Just gotta take a minute to say how crazy the SB policy seems to me on this subject.
I’ve owned Nuendo since Ver 2. After the initial purchase price, I’ve spent cumulatively a couple of thousand US dollars upgrading to now Ver 8.3 over the years. Now worries there…happy to have done so. Nuendo is a great and productive tool that has paid for itself many times over.
But I want to now add (and possibly switch to) Cubase 10. My world is music creation these days with little to no video involved and the new features would be a plus for me sooner than later. Some really nice improvements. And so, I discover that I can qualify to crossgrade for a reduced price from the following list of DAWS, some of which are only +/- $300.:
Ableton Live Standard / Suite, Logic Pro, Cakewalk Sonar Platinum / Professional, Digital Performer, FL Studio Signature / Producer, Pro Tools / Pro Tools HD, Reason (from Version 6), Studio One Professional
But not Nuendo.
I own PT and Ableton and probably something else on the list, so it’s not an impediment to crossgrading, at least for me.

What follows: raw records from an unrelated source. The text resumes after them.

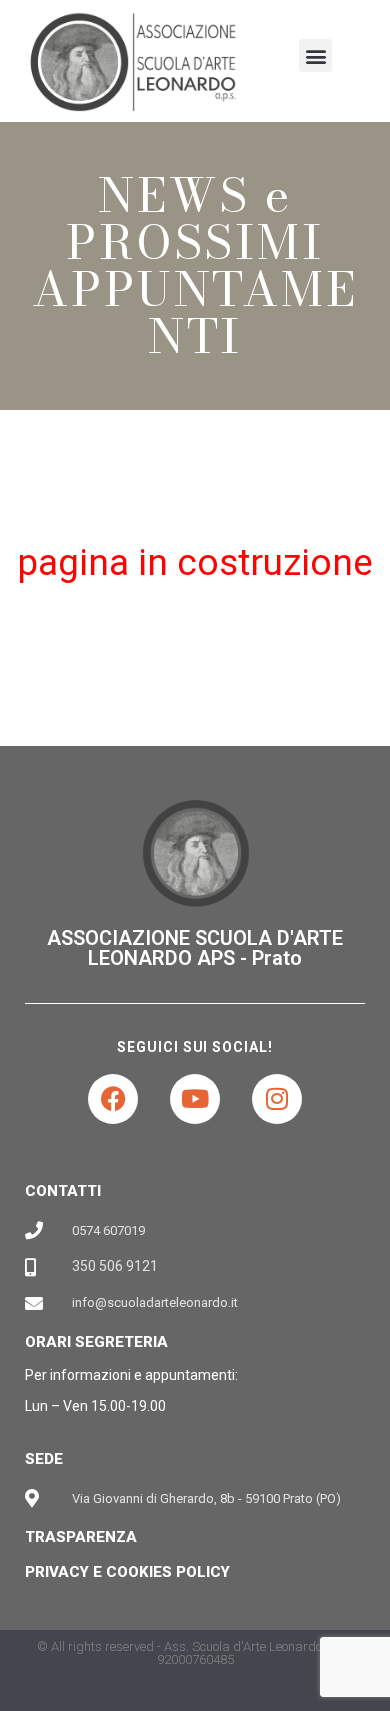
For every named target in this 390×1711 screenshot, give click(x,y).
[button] (315, 55)
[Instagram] (277, 1099)
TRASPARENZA (81, 1537)
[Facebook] (113, 1099)
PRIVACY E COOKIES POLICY (127, 1572)
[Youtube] (195, 1099)
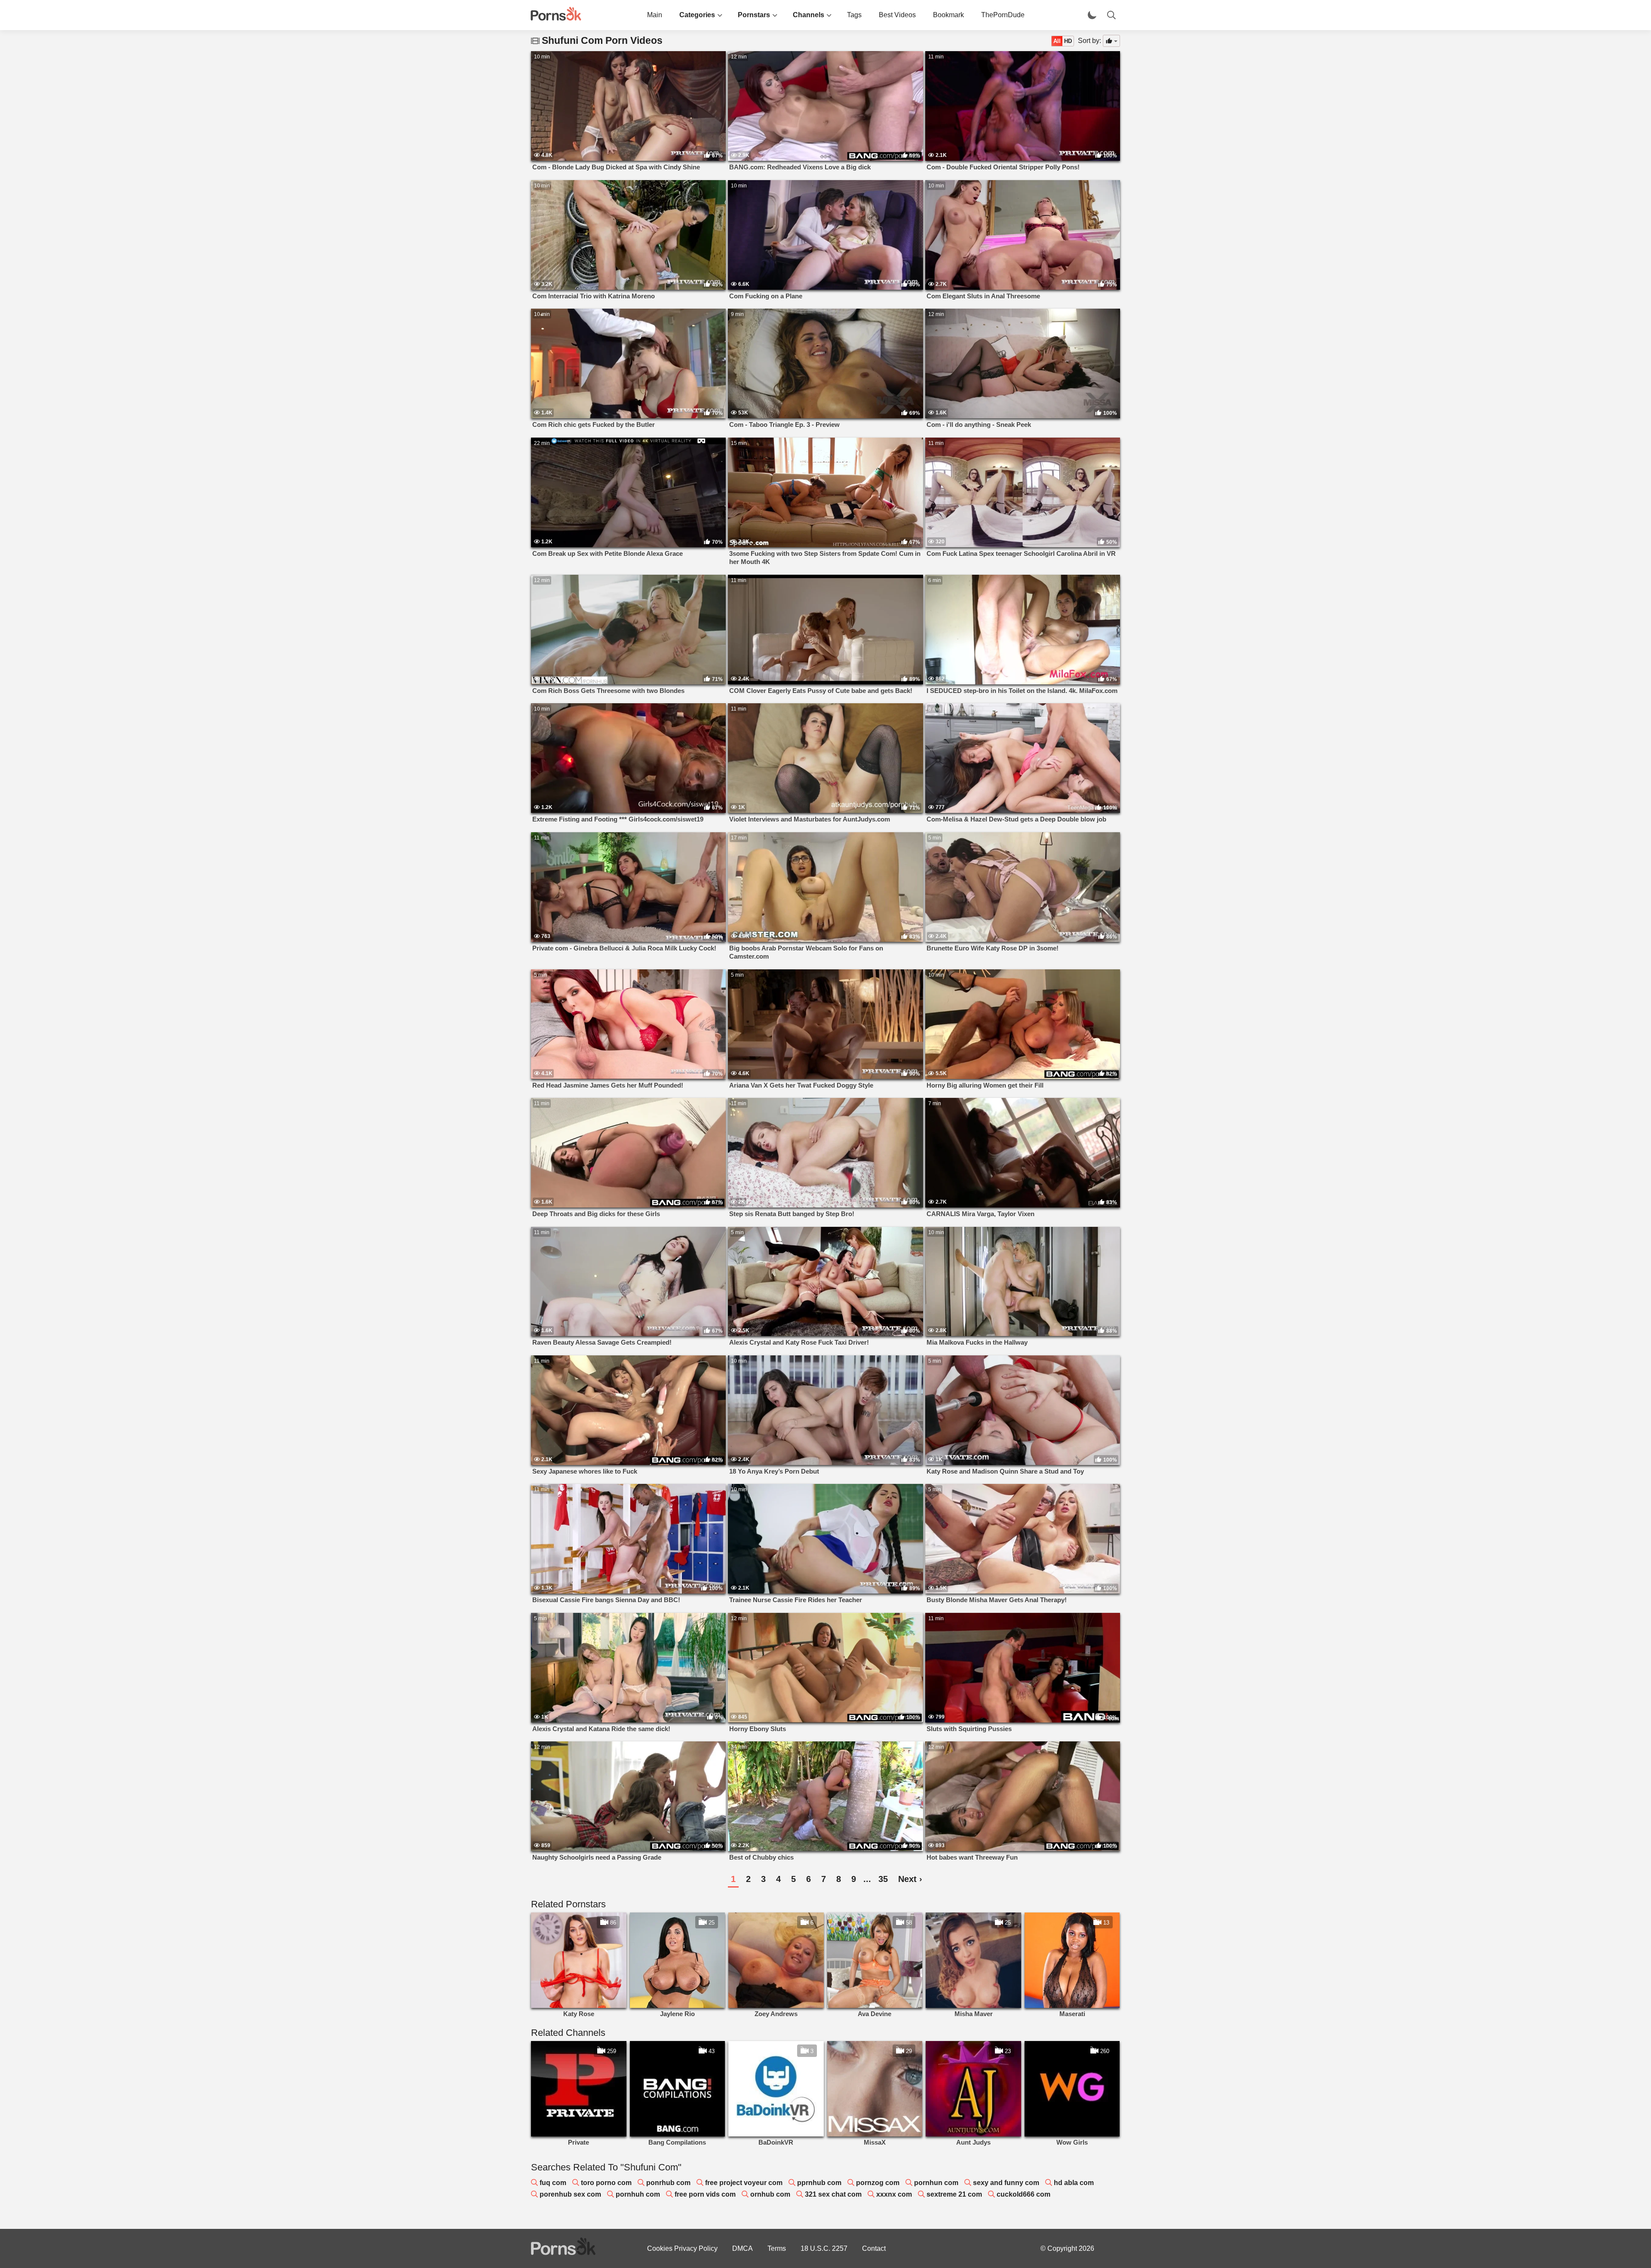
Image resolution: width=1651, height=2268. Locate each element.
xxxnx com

I just completely fail to see the logic or point of this policy. I mean, logic says my +/- $2000.00 Nuendo License should also run it’s $600.00 little brother in the same way a Cubase Pro License runs Artist or any other reduced price/feature set version. But not even asking for that, just the same offer as to a competitor’s $300.00 DAW. And I realize that I’m actually better off crossgrading from PT or Ableton to keep my Nuendo license which I would have to surrender if I even could crossgrade, but even the fact that I would have to give up my $2000.00 license to run a $600.00 license from the same company seems daft. The whole concept seems as if was conceived of by a drunken Johnny Depp.
Anyway, thanks for reading. Just needed the catharsis of stating the obvious in a group setting. Sheesh!